SUPPLIED PASSAGE:
EVERY ACRE, EVERY YEAR. Wheat is grown in 12-inch row spacings on all of their 2,500 acres every year by Dale and Larry Landreth. Thanks to direct seeding, thereâ??s no need for relying on costly summer fallow trips to conserve essential moisture.

Nothing But Wheat

Year after year, this father and son team concentrates on nothing but direct seeding wheat on each of their 2,500 acres.

When it comes to developing the best management strategies, Dale and Larry Landreth worry about only one crop — wheat. That’s because the father and son team from Reardan, Wash., grows wheat every year on all of the 2,500 acres that they own and rent.


Having no-tilled (known as direct seeding in the Pacific Northwest) since 1984, they’ve found the benefits include a sizeable reduction in fuel costs, being able to grow a crop on every acre every year without having to summer fallow and developing a reduced tillage system that almost completely eliminates erosion.

DIRECTION 1: According to the wheat article, since what year have Dale and Larry Landreth been no-tilling?
DIRECTION 2: Decide whether each statement agrees with the wheat article, and give the article's exact words that settle it: (a) The Landreths grow wheat every year on all of the acres they own and rent. (b) The Landreths are a father and daughter team. (c) Direct seeding has raised the Landreths' fuel costs.
Rely only on the wheat article for what comes next.

DATA EXCERPT:

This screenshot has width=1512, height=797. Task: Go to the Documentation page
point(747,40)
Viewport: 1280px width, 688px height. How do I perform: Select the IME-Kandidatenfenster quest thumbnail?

EXERCISE RESULT 1: Since 1984.

EXERCISE RESULT 2:
(a) Yes: "grows wheat every year on all of the 2,500 acres that they own and rent."
(b) No: "this father and son team."
(c) No: "a sizeable reduction in fuel costs."